» How to complete this task
Reproduce the entries exactly. Omit none of them.

» Recorded information
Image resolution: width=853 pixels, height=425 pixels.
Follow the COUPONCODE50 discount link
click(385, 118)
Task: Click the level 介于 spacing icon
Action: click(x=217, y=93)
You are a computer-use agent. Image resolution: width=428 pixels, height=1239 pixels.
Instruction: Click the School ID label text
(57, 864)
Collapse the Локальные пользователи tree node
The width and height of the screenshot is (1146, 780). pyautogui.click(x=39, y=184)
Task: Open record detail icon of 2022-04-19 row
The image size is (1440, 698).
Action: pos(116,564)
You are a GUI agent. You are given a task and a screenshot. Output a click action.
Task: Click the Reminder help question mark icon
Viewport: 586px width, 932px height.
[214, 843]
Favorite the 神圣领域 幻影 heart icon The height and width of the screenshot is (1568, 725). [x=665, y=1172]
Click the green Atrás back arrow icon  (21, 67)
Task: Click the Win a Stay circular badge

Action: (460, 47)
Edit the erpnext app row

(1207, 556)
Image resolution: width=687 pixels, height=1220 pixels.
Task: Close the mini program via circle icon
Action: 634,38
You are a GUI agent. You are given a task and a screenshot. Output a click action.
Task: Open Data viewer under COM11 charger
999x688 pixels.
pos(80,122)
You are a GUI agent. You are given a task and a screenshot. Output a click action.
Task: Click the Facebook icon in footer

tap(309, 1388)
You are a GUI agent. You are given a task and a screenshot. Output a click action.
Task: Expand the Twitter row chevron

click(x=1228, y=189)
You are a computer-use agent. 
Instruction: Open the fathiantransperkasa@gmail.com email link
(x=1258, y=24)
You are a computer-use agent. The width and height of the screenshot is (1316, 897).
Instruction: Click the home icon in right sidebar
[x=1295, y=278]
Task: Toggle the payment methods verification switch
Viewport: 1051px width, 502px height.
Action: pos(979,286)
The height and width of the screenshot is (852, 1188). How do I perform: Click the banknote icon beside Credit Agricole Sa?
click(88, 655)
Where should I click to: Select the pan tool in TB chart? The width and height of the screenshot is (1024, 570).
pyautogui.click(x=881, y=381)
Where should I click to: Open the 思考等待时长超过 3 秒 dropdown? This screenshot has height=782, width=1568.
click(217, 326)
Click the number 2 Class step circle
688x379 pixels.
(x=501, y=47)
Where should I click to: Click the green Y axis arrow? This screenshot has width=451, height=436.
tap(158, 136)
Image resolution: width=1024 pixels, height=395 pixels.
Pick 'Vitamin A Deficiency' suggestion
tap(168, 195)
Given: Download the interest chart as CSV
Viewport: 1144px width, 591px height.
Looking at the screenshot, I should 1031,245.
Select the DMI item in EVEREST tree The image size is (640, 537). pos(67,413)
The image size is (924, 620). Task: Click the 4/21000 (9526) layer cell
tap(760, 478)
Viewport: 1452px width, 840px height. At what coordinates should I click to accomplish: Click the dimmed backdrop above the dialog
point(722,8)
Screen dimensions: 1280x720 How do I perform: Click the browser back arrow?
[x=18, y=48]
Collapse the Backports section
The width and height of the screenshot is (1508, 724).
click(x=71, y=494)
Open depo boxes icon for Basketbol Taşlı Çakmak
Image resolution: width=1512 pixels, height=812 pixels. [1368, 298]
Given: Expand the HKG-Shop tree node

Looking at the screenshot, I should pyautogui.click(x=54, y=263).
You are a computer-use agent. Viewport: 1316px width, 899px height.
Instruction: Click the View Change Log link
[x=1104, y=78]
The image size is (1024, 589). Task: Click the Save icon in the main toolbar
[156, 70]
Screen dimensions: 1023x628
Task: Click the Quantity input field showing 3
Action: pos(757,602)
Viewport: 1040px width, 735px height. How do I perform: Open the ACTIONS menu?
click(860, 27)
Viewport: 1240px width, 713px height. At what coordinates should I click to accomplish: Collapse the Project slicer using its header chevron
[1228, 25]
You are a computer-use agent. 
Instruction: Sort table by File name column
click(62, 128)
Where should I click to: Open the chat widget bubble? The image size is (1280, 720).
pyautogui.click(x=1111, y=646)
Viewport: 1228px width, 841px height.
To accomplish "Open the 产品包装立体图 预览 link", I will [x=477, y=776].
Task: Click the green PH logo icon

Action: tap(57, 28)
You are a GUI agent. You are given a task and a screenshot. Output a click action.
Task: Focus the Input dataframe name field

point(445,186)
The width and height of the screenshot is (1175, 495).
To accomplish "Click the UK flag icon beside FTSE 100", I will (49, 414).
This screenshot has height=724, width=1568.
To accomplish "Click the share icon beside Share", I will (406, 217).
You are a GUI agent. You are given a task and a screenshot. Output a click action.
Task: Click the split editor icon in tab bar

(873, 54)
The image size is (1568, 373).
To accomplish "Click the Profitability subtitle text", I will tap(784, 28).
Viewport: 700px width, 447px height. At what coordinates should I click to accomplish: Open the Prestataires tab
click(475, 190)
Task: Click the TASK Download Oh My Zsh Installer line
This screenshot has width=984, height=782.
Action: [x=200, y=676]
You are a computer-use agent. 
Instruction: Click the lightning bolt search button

» Output for this task
Image resolution: width=853 pixels, height=425 pixels.
Follow the COUPONCODE50 discount link
click(385, 118)
Task: Click the level 介于 spacing icon
Action: click(x=217, y=93)
You are a computer-use agent. Image resolution: width=428 pixels, height=1239 pixels.
Instruction: Click the School ID label text
(57, 864)
Collapse the Локальные пользователи tree node
The width and height of the screenshot is (1146, 780). pyautogui.click(x=39, y=184)
Task: Open record detail icon of 2022-04-19 row
The image size is (1440, 698).
Action: pos(116,564)
You are a GUI agent. You are given a task and a screenshot. Output a click action.
Task: Click the Reminder help question mark icon
Viewport: 586px width, 932px height.
[214, 843]
Favorite the 神圣领域 幻影 heart icon The height and width of the screenshot is (1568, 725). [x=665, y=1172]
Click the green Atrás back arrow icon  (21, 67)
Task: Click the Win a Stay circular badge

Action: (460, 47)
Edit the erpnext app row

(1207, 556)
Image resolution: width=687 pixels, height=1220 pixels.
Task: Close the mini program via circle icon
Action: 634,38
You are a GUI agent. You are given a task and a screenshot. Output a click action.
Task: Open Data viewer under COM11 charger
999x688 pixels.
pos(80,122)
You are a GUI agent. You are given a task and a screenshot. Output a click action.
Task: Click the Facebook icon in footer

tap(309, 1388)
You are a GUI agent. You are given a task and a screenshot. Output a click action.
Task: Expand the Twitter row chevron

click(x=1228, y=189)
You are a computer-use agent. 
Instruction: Open the fathiantransperkasa@gmail.com email link
(x=1258, y=24)
You are a computer-use agent. The width and height of the screenshot is (1316, 897).
Instruction: Click the home icon in right sidebar
[x=1295, y=278]
Task: Toggle the payment methods verification switch
Viewport: 1051px width, 502px height.
Action: pos(979,286)
The height and width of the screenshot is (852, 1188). How do I perform: Click the banknote icon beside Credit Agricole Sa?
click(88, 655)
Where should I click to: Select the pan tool in TB chart? The width and height of the screenshot is (1024, 570).
pyautogui.click(x=881, y=381)
Where should I click to: Open the 思考等待时长超过 3 秒 dropdown? This screenshot has height=782, width=1568.
click(217, 326)
Click the number 2 Class step circle
688x379 pixels.
(x=501, y=47)
Where should I click to: Click the green Y axis arrow? This screenshot has width=451, height=436.
tap(158, 136)
Image resolution: width=1024 pixels, height=395 pixels.
Pick 'Vitamin A Deficiency' suggestion
tap(168, 195)
Given: Download the interest chart as CSV
Viewport: 1144px width, 591px height.
Looking at the screenshot, I should 1031,245.
Select the DMI item in EVEREST tree The image size is (640, 537). pos(67,413)
The image size is (924, 620). Task: Click the 4/21000 (9526) layer cell
tap(760, 478)
Viewport: 1452px width, 840px height. At what coordinates should I click to accomplish: Click the dimmed backdrop above the dialog
point(722,8)
Screen dimensions: 1280x720 How do I perform: Click the browser back arrow?
[x=18, y=48]
Collapse the Backports section
The width and height of the screenshot is (1508, 724).
click(x=71, y=494)
Open depo boxes icon for Basketbol Taşlı Çakmak
Image resolution: width=1512 pixels, height=812 pixels. [1368, 298]
Given: Expand the HKG-Shop tree node

Looking at the screenshot, I should pyautogui.click(x=54, y=263).
You are a computer-use agent. Viewport: 1316px width, 899px height.
Instruction: Click the View Change Log link
[x=1104, y=78]
The image size is (1024, 589). Task: Click the Save icon in the main toolbar
[156, 70]
Screen dimensions: 1023x628
Task: Click the Quantity input field showing 3
Action: pos(757,602)
Viewport: 1040px width, 735px height. How do I perform: Open the ACTIONS menu?
click(860, 27)
Viewport: 1240px width, 713px height. At what coordinates should I click to accomplish: Collapse the Project slicer using its header chevron
[1228, 25]
You are a computer-use agent. 
Instruction: Sort table by File name column
click(62, 128)
Where should I click to: Open the chat widget bubble? The image size is (1280, 720).
pyautogui.click(x=1111, y=646)
Viewport: 1228px width, 841px height.
To accomplish "Open the 产品包装立体图 预览 link", I will [x=477, y=776].
Task: Click the green PH logo icon

Action: tap(57, 28)
You are a GUI agent. You are given a task and a screenshot. Output a click action.
Task: Focus the Input dataframe name field

point(445,186)
The width and height of the screenshot is (1175, 495).
To accomplish "Click the UK flag icon beside FTSE 100", I will (49, 414).
This screenshot has height=724, width=1568.
To accomplish "Click the share icon beside Share", I will (406, 217).
You are a GUI agent. You are given a task and a screenshot. Output a click action.
Task: Click the split editor icon in tab bar

(873, 54)
The image size is (1568, 373).
To accomplish "Click the Profitability subtitle text", I will tap(784, 28).
Viewport: 700px width, 447px height. At what coordinates should I click to accomplish: Open the Prestataires tab
click(475, 190)
Task: Click the TASK Download Oh My Zsh Installer line
This screenshot has width=984, height=782.
Action: [x=200, y=676]
You are a computer-use agent. 
Instruction: Click the lightning bolt search button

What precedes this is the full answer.